I’m 30 and I’ve never had a lot of problems getting dates, but when it comes time to pull the trigger I sometimes get a little gun-shy. It’s because I was born in Europe, and I’m not Jewish, so I’m au naturel. Yes, I have a foreskin. This little bit of extra flesh was never a problem until I moved to America, the land of the squeamish.

Some women are repulsed by it, while some find it a novelty. I almost always get the inevitable question about smegma, and one girl even told me she heard she could get cervical cancer from foreskin. The last three women I’ve been in relationships with have “suggested” I do something about it.

“Doing something” would involve surgery . . . ON MY PENIS. It’s not like trimming my pubic hair (I’ve done that after a few requests). Normally I would never even consider this, and I guess I’m still not seriously thinking about it, but is this what I have to look forward to: women who’ll only grudgingly handle my package, all the while looking like they’re going to vomit all over my rod and tackle? What is wrong with you people?

—Wood With a Hood

Because three women in a row gave your trouser snake the stink-eye, I’m going to forgive you your “you people” comment. Who was that geared toward, anyway? Americans? Women in general? Let me assure you—we’re not all like that.

How old are these ladies you’re dating? Are they virgins? You need to start going out with worldlier, slightly sluttier, types. I can only imagine a girl who suggests you carve up your pecker is a high-maintenance shrew who freaks out over errant body hairs and smells like a spendier version of those nasty stick-up room deodorizers. She probably douches regularly. In short, a woman whose vagina smells like a pine tree isn’t the kind of person you should be wasting your thick Euro-cock on.

Since I could spread my legs, I’ve been a fervent fucker of foreigners, and even currently live with one, though he sounds more Brooklyn than Athens. So I am well acquainted with the sausage sleeve. To all you ladies clutching your pearls at the thought of a little shar pei action, imagine if some dude wanted you to surgically mangle your labia, because he felt they should be bigger or smaller or floppier or whatever. The girls who got all shitty about your dick should be ashamed of themselves.

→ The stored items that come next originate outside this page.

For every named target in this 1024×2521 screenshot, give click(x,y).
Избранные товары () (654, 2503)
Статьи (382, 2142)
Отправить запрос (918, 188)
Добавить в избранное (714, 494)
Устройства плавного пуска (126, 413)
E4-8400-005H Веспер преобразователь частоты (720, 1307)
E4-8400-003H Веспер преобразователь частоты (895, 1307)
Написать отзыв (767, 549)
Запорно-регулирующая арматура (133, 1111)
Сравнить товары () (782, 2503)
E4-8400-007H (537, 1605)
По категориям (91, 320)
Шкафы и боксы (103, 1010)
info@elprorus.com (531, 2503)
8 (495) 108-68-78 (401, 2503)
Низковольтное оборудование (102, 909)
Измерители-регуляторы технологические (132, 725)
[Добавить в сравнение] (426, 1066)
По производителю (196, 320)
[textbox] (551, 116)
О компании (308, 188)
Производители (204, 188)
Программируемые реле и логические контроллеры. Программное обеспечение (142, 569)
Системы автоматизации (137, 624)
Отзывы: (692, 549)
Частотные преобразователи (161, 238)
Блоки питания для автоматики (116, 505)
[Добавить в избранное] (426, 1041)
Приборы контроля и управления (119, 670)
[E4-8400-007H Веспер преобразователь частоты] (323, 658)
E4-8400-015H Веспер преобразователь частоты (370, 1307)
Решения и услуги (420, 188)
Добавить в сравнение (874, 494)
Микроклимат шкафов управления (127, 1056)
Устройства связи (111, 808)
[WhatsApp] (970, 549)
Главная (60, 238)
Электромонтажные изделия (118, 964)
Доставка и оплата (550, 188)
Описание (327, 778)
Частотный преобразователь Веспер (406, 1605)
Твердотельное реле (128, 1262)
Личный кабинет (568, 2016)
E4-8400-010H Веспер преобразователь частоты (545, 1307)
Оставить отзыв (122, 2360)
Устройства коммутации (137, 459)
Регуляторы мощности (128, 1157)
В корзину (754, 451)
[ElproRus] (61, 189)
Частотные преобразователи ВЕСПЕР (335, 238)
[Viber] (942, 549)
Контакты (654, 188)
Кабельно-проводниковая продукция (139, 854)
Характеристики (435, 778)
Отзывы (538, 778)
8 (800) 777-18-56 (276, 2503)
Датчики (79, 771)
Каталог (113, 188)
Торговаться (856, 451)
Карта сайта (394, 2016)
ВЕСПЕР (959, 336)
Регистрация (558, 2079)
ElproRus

Pretty soon, foreskins are going to be less of an anomaly on this side of the Atlantic, anyway. According to the CDC, circumcision rates were down from 56% in 2006 to 32.5% in 2009. While you can’t “catch” cancer from anyone’s cock, there have been studies saying that circumcision cuts cervical cancer rates. However, I’m assuming that since you’re just fucking around, you’re using a condom anyway. As for smegma, as long as you keep your junk free of spunk, that’s a non-issue.

So no: Unless it’s causing you pain, you shouldn’t even consider removing your foreskin. Aside from possibly costing you sensitivity, along with the usual risks associated with any sort of surgery, comes the shrinkage issue. Have you ever seen a demonstration by one of those anti-circumcision activists? I’m on their side, but they can be pretty wacko—these dudes inevitably travel with a prop foreskin, crafted out of paper, that they unfold to show you how much skin is lost in every procedure. And isn’t the idea to have the biggest dick possible? Giving you a woman’s POV, girth beats length every time; better a beer can than a pinky finger.